Terry Macalister, The Guardian

United Kingdom

July 4, 2005

Britain's retirement age will "undoubtedly" rise in an attempt to plug a looming hole in the country's pension funding, the head of the Pensions Commission said yesterday.

The warning from Adair Turner came as new research published today showed 80% of personal pension holders were unaware of basic facts about their retirement package. 

Mr. Turner, who is charged by the government with finding ways of reducing Britain's £27bn pension's saving gap, said working longer did not necessarily mean a delay in people receiving the state pension. 

"It may well be that people continue to get a state pension at 65 - that's a possibility -but they will also work alongside that to supplement it and they will get income from a variety of sources," he added. 

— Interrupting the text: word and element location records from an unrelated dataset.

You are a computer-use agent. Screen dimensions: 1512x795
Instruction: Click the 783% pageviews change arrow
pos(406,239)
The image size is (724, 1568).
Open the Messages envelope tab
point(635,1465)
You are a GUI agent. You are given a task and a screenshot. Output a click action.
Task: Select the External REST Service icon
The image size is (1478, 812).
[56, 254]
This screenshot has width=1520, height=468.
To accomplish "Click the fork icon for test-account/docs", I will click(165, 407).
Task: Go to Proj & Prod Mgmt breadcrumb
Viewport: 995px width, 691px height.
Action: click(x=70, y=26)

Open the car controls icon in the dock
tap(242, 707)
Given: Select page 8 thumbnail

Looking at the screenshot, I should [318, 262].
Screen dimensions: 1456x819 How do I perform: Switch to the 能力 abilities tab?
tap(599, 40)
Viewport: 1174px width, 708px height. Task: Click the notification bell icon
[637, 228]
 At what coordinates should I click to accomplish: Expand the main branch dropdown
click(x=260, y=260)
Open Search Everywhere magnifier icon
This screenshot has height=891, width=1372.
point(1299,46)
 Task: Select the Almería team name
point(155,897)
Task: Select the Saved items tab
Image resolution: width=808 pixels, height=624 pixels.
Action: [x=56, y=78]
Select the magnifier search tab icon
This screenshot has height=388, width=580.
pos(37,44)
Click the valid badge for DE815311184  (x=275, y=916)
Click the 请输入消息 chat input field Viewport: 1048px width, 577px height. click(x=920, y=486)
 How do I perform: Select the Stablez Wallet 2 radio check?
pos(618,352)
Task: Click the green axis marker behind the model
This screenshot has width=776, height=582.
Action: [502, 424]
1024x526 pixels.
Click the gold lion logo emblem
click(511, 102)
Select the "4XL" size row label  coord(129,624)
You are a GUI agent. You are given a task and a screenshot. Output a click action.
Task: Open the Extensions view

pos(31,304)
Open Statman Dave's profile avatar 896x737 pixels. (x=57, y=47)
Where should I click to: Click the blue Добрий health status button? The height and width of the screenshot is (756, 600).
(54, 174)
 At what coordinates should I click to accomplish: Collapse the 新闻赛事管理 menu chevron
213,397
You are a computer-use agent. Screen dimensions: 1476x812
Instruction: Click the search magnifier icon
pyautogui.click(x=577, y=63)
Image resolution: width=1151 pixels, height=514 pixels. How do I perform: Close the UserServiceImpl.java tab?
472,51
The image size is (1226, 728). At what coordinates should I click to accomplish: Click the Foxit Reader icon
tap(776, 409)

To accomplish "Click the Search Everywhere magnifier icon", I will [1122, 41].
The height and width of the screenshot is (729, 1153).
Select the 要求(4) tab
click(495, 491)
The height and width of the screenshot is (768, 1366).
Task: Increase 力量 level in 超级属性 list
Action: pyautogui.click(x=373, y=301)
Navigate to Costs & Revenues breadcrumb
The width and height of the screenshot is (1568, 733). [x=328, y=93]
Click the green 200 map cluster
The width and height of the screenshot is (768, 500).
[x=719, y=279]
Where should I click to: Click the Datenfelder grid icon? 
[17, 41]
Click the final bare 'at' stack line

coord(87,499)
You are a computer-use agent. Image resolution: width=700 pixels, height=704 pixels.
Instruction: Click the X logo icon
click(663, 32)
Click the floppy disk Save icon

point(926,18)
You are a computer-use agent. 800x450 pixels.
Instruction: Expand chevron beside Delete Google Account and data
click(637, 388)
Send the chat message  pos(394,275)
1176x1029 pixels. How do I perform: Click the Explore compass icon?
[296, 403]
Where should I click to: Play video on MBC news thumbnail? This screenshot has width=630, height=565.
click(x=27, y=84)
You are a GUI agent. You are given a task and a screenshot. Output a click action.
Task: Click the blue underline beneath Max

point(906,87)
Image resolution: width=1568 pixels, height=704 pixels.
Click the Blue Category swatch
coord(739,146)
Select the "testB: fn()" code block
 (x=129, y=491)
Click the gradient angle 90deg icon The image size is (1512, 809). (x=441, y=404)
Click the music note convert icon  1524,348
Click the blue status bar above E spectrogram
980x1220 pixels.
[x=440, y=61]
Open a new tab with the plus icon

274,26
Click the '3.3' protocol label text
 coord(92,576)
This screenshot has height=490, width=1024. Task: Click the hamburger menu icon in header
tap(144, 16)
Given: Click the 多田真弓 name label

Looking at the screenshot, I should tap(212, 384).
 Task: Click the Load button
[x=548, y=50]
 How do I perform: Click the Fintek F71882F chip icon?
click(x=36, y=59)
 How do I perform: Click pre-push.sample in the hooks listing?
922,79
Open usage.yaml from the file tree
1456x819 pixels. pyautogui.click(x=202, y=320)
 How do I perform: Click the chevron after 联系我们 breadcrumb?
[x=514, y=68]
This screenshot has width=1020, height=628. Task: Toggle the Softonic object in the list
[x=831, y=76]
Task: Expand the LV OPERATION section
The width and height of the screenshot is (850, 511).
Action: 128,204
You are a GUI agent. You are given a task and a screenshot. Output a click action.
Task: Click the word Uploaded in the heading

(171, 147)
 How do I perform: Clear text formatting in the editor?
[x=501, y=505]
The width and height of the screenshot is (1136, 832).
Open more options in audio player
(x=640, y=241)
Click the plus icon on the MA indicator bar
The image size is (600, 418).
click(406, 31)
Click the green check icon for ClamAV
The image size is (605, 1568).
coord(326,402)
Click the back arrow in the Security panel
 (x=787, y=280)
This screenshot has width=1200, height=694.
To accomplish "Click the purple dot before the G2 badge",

The ultimate solution to the problem was "bound" to involve a mix of later retirement, higher taxes and increased personal savings, said the former boss of the CBI. 

"People are going to have to work longer. The important thing is to distinguish the idea of people working longer from the issue of when you get the state pension," he said in an interview on Sky Television. 

Mr. Turner, whose review should be completed and published this autumn, also predicts that those on average earnings are likely to be hit hardest by changed circumstances in retirement. 

In future, those at the bottom will be the poorest but they will probably be looked after through state benefits as well as they were in the past, he argues. 
Those in the middle must be most careful about making greater provision for themselves. 

Around 12 million people are said by Mr. Turner not to be saving enough for their future. 

Research commissioned by Liberata Financial Services and released today shows a huge amount of "pension's illiteracy" that could be compounding the problem. 

The life insurance and pensions outsourcing provider says 60% of those interviewed could not answer one question about their pension. 
Seventy-three per cent did not know the upper limit on their yearly contribution while 75% did not know what the penalty was for stopping contributions.